All the news is talking
about the lack of surgical masks
and ice cream trucks for the dead,
how many grandfathers
need help to breathe,
but today, I can’t seem to stop
wondering how oranges smell
when they’re burning.
For that, too, is something
I’ve never known, having missed
my one chance to walk
a few blocks to a supermarket
that caught fire years ago,
the hoses too late, asparagus
like kindling, cans of pasta sauce
popping like firecrackers
they say, though men will say
anything to make up
for what they can’t buy or steal:
wine bottles boiled dry,
rotisserie chickens charred
down to the size of a child’s fist,
a forest of Bible-ply burnt
before it can even assist
those places we keep hidden,
and everywhere, puddles
of plastic flowing mercurially
between shelves that topple
whether you’re looking or not.
But had I risen at the first sound,
the first engine’s wail
lancing through my hangover,
I, too, might have stood so close
that every apolitical shift
in the night breeze taught me
something new about dairy aisles,
snap peas heat-forged
into arrowheads, and oranges:
what sweet mist they offer,
wept from the inside out.
MICHAEL MEYERHOFER‘s fifth poetry book, Ragged Eden, was published by Glass Lyre Press.
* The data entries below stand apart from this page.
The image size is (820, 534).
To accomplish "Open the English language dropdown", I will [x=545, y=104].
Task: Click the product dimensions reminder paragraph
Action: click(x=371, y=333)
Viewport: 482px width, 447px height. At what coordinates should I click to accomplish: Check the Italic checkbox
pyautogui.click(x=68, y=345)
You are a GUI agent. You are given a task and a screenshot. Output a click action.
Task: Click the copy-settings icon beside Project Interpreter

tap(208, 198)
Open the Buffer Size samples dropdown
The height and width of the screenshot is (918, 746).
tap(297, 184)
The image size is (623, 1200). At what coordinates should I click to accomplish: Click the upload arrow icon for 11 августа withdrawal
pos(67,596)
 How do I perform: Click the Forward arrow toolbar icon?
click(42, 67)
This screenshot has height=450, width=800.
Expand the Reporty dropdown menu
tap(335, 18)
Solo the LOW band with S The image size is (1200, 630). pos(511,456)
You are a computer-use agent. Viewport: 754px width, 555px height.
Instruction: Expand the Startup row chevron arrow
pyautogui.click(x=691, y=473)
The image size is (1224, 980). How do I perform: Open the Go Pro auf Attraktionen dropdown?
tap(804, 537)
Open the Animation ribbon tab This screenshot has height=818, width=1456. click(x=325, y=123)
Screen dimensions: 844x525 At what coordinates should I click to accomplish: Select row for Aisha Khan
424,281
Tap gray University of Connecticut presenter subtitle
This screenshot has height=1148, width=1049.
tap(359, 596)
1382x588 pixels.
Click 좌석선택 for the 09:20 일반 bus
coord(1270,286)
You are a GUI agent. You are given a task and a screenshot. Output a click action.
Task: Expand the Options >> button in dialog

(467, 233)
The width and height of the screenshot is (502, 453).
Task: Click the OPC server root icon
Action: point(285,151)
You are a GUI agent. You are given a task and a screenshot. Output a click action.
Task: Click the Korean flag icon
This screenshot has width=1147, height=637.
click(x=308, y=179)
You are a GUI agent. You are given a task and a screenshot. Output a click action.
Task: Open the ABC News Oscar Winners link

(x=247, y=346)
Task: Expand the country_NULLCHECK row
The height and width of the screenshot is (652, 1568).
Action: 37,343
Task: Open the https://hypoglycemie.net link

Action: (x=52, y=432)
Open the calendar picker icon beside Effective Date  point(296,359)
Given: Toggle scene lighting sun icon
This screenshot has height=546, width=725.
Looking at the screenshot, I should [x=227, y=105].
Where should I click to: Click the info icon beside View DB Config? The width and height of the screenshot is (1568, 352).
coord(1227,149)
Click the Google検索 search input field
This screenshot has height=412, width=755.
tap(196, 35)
He has been the recipient of the James Wright Poetry Award, the Liam Rector First Book Award, the Brick Road Poetry Book Prize, and other honors. His work has appeared in many journals including Hayden’s Ferry, Rattle, Brevity, Tupelo Quarterly, and Ploughshares. He is also the author of a fantasy series and the Poetry Editor of Atticus Review. For more information and an embarrassing childhood photo, visit www.troublewithhammers.com.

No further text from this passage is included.